Observation data (J2000 epoch)
- Constellation: Camelopardalis
- Right ascension: 07^{h} 14^{m} 20.4^{s}
- Declination: +73° 28′ 37″
- Redshift: 0.009030 ± 0.000005
- Heliocentric radial velocity: 2,707 ± 1 km/s
- Distance: 132 ± 9 Mly (40.5 ± 2.8 Mpc)
- Apparent magnitude (V): 13.2

Characteristics
- Type: S0 pec + Ring
- Apparent size (V): 2.8′ × 1.5′
- Notable features: Collisional ring

Other designations
- Arp 141, VV 123, CGCG 330-033, MCG +12-07-035, PGC 20460

= UGC 3730 =

Galaxy in the constellation Camelopardalis

UGC 3730 or Arp 141 is a ring galaxy in the constellation Camelopardalis. The galaxy lies about 130 million light years away from Earth, which means, given its apparent dimensions, that UGC 3730 is approximately 110,000 light years across. The galaxy is included in Halton Arp's Atlas of Peculiar Galaxies in the elliptical galaxies emanating material category.

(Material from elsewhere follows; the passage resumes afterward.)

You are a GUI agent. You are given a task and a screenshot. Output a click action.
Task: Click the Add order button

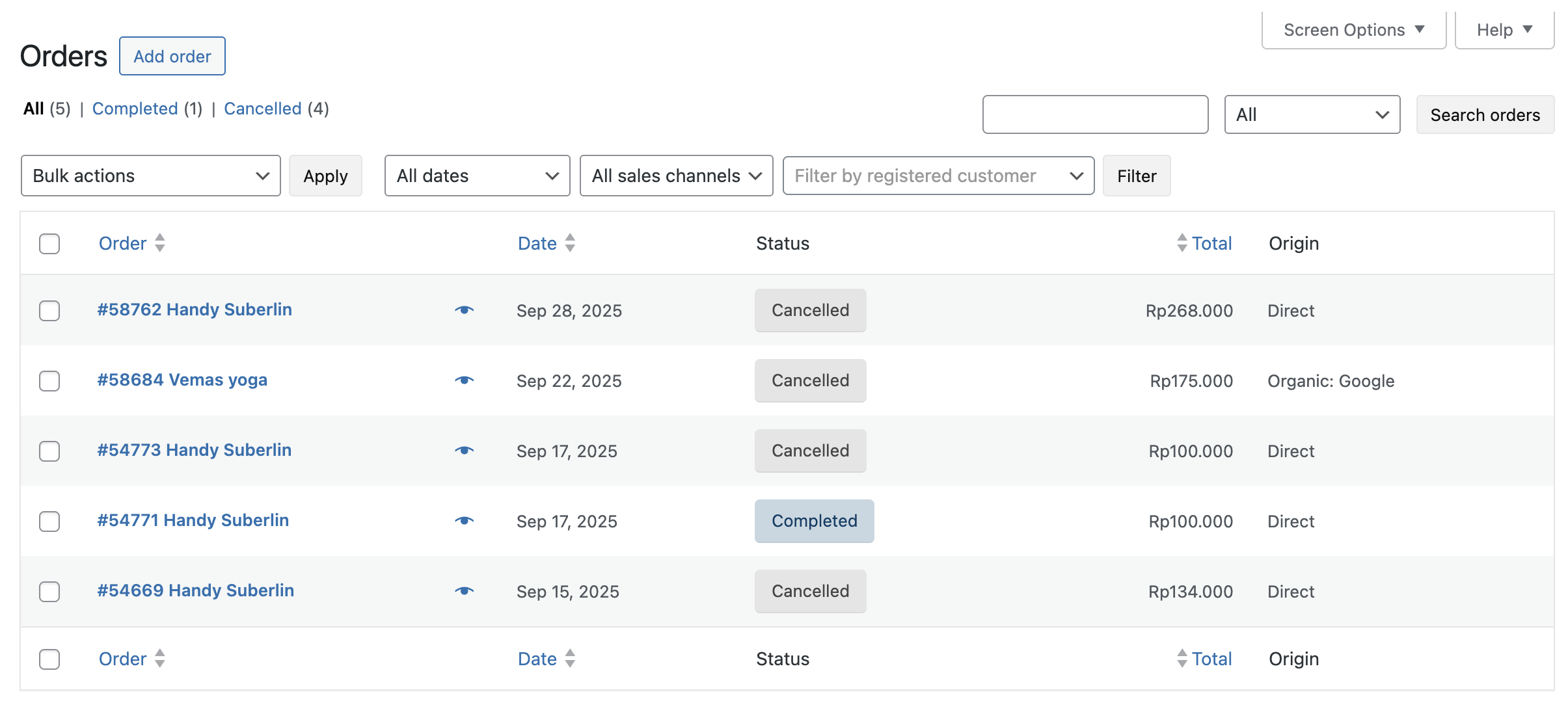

UGC 3730 has been the result of galaxy interaction. The interaction has led one galaxy to turn into an asymmetric ring. The companion, a lenticular galaxy, lies along the major axis of the ring and it is estimated to have a larger mass than the ring galaxy. The nucleus of the ring galaxy lies between the ring and companion galaxy. Emission has been observed in the interior of the ring as well as between the ring galaxy and the companion galaxy and stars have been tidally stripped from the ring galaxy. The star formation rate of the ring galaxy is estimated to be 0.26 per year. The total stellar mass of the galaxy is estimated to be 8.3×10^9 M_solar and the total gas mass to be 4.9×10^9 M_solar.

UGC 3730 forms a pair with UGC 3705 which lies 9.4 arcminutes away. Both galaxies are part of the LGG 141 galaxy group, which also includes UGC 3697, UGC 3714, UGC 3804, UGC 3838, UGC 3878, UGC 3626, UGC 3644, and UGC 3701.